_Short problem A:_ Which factory function does the AutoML image classification tutorial use to create the training job?
_Short problem B:_ Carry on writing the AutoML image classification tutorial from its last line.

# AutoML: Train "the best" Image Classification Multi-Class model for a 'Fridge items' dataset.

**Requirements** - In order to benefit from this tutorial, you will need:
- A basic understanding of Machine Learning
- An Azure account with an active subscription. [Create an account for free](https://azure.microsoft.com/free/?WT.mc_id=A261C142F)
- An Azure ML workspace. [Check this notebook for creating a workspace](/sdk/resources/workspace/workspace.ipynb) 
- A Compute Cluster. [Check this notebook to create a compute cluster](/sdk/resources/compute/compute.ipynb)
- A python environment
- Installed Azure Machine Learning Python SDK v2 - [install instructions](/sdk/README.md#getting-started)

**Learning Objectives** - By the end of this tutorial, you should be able to:
- Connect to your AML workspace from the Python SDK
- Create an `AutoML Image Classification Multiclass Training Job` with the 'image_classification()' factory-function.

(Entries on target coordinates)
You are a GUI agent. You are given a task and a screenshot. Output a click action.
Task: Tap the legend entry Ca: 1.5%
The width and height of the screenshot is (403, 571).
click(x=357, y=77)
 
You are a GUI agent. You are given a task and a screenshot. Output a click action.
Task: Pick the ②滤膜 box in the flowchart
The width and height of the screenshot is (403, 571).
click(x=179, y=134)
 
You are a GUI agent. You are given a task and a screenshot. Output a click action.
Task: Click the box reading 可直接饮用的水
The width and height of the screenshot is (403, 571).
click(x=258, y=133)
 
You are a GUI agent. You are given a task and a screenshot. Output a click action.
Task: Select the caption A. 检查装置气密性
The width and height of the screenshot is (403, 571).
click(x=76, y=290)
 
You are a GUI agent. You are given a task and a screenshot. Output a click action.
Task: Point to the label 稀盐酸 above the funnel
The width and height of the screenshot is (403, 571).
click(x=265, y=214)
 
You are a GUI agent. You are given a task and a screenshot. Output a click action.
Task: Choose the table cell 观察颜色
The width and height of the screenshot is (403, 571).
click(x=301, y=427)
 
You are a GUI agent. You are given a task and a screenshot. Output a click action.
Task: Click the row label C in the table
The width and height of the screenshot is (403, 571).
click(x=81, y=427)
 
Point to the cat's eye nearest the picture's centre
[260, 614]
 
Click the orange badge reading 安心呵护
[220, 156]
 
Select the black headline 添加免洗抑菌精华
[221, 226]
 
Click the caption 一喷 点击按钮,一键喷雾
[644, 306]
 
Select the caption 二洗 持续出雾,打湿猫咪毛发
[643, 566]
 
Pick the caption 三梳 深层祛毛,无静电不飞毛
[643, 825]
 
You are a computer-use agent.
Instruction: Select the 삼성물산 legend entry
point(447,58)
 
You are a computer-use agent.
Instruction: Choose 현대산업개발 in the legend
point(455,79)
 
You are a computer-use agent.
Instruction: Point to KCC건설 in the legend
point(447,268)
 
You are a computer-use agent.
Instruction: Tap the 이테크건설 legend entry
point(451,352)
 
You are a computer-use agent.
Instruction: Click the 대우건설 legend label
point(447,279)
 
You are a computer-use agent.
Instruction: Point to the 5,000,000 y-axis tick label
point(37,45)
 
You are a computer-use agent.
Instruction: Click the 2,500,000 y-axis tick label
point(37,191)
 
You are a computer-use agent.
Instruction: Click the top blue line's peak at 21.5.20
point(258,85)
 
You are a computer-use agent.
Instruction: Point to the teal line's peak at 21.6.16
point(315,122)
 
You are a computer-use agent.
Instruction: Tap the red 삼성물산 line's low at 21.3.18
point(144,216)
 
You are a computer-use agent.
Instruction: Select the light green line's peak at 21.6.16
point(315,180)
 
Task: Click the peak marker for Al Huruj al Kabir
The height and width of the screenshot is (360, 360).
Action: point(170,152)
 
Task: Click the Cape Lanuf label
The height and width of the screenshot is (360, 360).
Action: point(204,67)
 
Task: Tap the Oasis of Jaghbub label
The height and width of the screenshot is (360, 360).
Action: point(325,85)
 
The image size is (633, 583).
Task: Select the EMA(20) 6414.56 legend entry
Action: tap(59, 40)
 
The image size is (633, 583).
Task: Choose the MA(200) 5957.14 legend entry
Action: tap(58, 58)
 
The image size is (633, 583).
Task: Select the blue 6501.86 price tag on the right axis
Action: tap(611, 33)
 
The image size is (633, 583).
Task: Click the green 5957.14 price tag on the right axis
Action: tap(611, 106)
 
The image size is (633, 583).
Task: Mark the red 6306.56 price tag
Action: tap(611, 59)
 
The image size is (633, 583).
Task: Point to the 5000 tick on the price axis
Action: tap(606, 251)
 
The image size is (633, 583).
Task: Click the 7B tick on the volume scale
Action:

_Reply A:_ The `image_classification()` factory function.

_Reply B:_
- Train the model using AmlCompute by submitting/running the AutoML training job
- Obtaing the model and score predictions with it

**Motivations** - This notebook explains how to setup and run an AutoML image classification-multiclass job. This is one of the nine ML-tasks supported by AutoML. Other ML-tasks are 'forecasting', 'classification', 'image object detection', 'nlp text classification', etc.

In this notebook, we go over how you can use AutoML for training an Image Classification Multi-Class model. We will use a small dataset to train the model, demonstrate how you can tune hyperparameters of the model to optimize model performance and deploy the model to use in inference scenarios. 

# 1. Connect to Azure Machine Learning Workspace

The [workspace](https://docs.microsoft.com/en-us/azure/machine-learning/concept-workspace) is the top-level resource for Azure Machine Learning, providing a centralized place to work with all the artifacts you create when you use Azure Machine Learning. In this section we will connect to the workspace in which the job will be run.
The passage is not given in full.